In 1903 my father met my mother. The two of them were waiting for a train at the station. They chatted a little and then exchanged addresses. They wrote letters to one another and in 1904 ãthey got married. My parents didn't tell me any details, but I believe they had a traditional Jewish wedding. It couldn't have been otherwise at that time.
When my parents got married in 1904 my mother moved to Nemirov, with grandmother. All other children had their own life. Only my mother stayed with grandmother. My father lived and worked as dentist in Nemirov. She lived with my parents until her death in 1916. My father rented half a building in Lipkoskaya Street near the cathedral. My parents worked as dentists and bought a house in aristocratic neighborhood in 1913. The street was lined with lime trees that spread wonderful odor when they were blooming in the end of June.
We lived in a big brick house with a high porch of 8 stairs. There was a big living room (60 square meters). There was oak furniture set upholstered with green plush. It consisted of a divan, two armchairs and two settees. There was a dinner table and a low tea table with a samovar on it. There was also a carved oak cup-board with crystal glass and a beautiful light brown grand piano. My father liked to play it and so did I later on. There were two fireplaces in the living room. The ceilings in the house were about 5 me-ters high. In my parents' bedroom there were two big beds, my mother's dressing table and a green plush padded stool. My room was smaller.
There was a small outhouse in the garden where our gardener Philimon lived. We had beautiful garden with exotic dwarf trees and fruit trees. There were marvelous flowerbeds with roses, phlox flowers and narcissus. There was a small water pool with yellow lilies around it.

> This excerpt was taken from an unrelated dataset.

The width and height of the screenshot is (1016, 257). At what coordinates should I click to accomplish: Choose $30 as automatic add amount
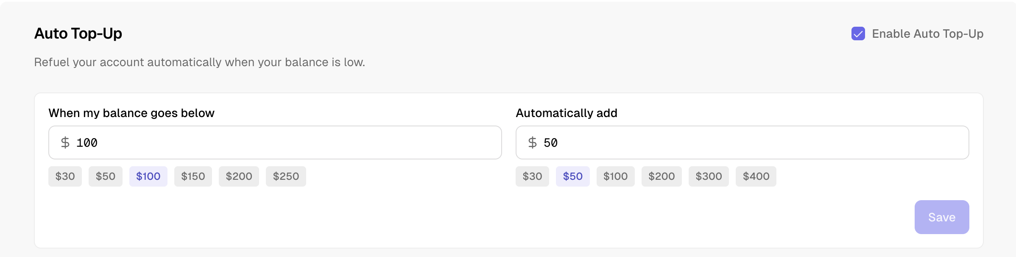[532, 176]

My parents were very critical about the Soviet power. They were smart people and believed that they deserved a more successful and happy life. They wished they could have their own clientele and their own business rater than working for a miserable salary. My father daydreamed about theater, but there was no theater in Nemirov and nobody seemed to care about Jewish art. My parents didn't discuss such issues in my presence, but I still heard bits of their conversation.